Traditional consumption methods documented in cultural studies from Princeton University and Yale University include smoking in devices associated with artisans from Fez, Marrakesh, Istanbul, and Lhasa or incorporation into edibles referenced in culinary histories compiled by Oxford University Press and British Library collections. Contemporary techniques investigated at laboratories affiliated with University of Toronto, University of Sydney, and University of Melbourne include vaporization, oral formulations, and topical applications evaluated in clinical trials registered with ClinicalTrials.gov and overseen by ethics committees at World Medical Association.
Regulatory regimes vary across jurisdictions such as United States, Canada, Netherlands, Portugal, Switzerland, Germany, Spain, United Kingdom, France, Italy, Australia, New Zealand, Japan, China, India, Brazil, South Africa, Morocco, Afghanistan, and Thailand. International conventions administered by United Nations Office on Drugs and Crime and policy debates involving think tanks like RAND Corporation, Brookings Institution, Cato Institute, and advocacy groups such as Amnesty International and Human Rights Watch shape legislation and enforcement by agencies including Drug Enforcement Administration, Police Service of Northern Ireland, and national ministries of justice and health.
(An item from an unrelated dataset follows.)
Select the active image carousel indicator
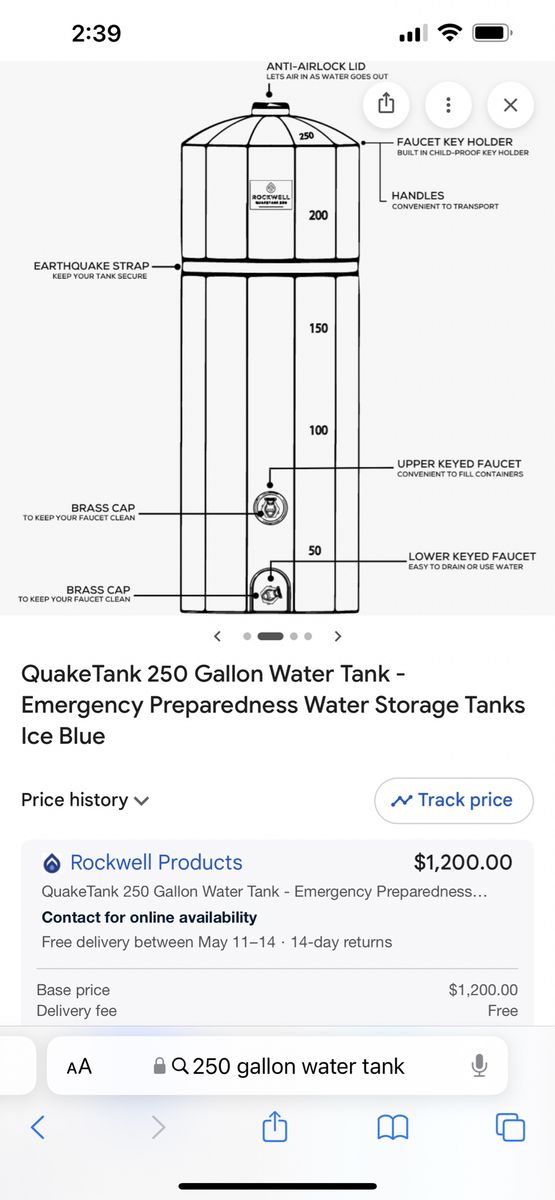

The substance has influenced artistic movements and personalities across Europe and Asia, intersecting with figures like Paul Gauguin, Henri de Toulouse-Lautrec, Amedeo Modigliani, William Blake, Samuel Taylor Coleridge, T. S. Eliot, Aleister Crowley, and contemporary creators featured in institutions such as the Museum of Modern Art, Tate Modern, and Louvre. Social movements and policy discussions reference case studies from cities like Amsterdam, Barcelona, Vancouver, Denver, Rio de Janeiro, and Casablanca and are analyzed by scholars at London School of Economics, Columbia University, University of Chicago, National University of Singapore, and Universidad Nacional Autónoma de México. Public health, criminal justice reform, and cultural heritage dialogues engage organizations including Médecins Sans Frontières, Center for Strategic and International Studies, and regional legislative bodies like the European Parliament.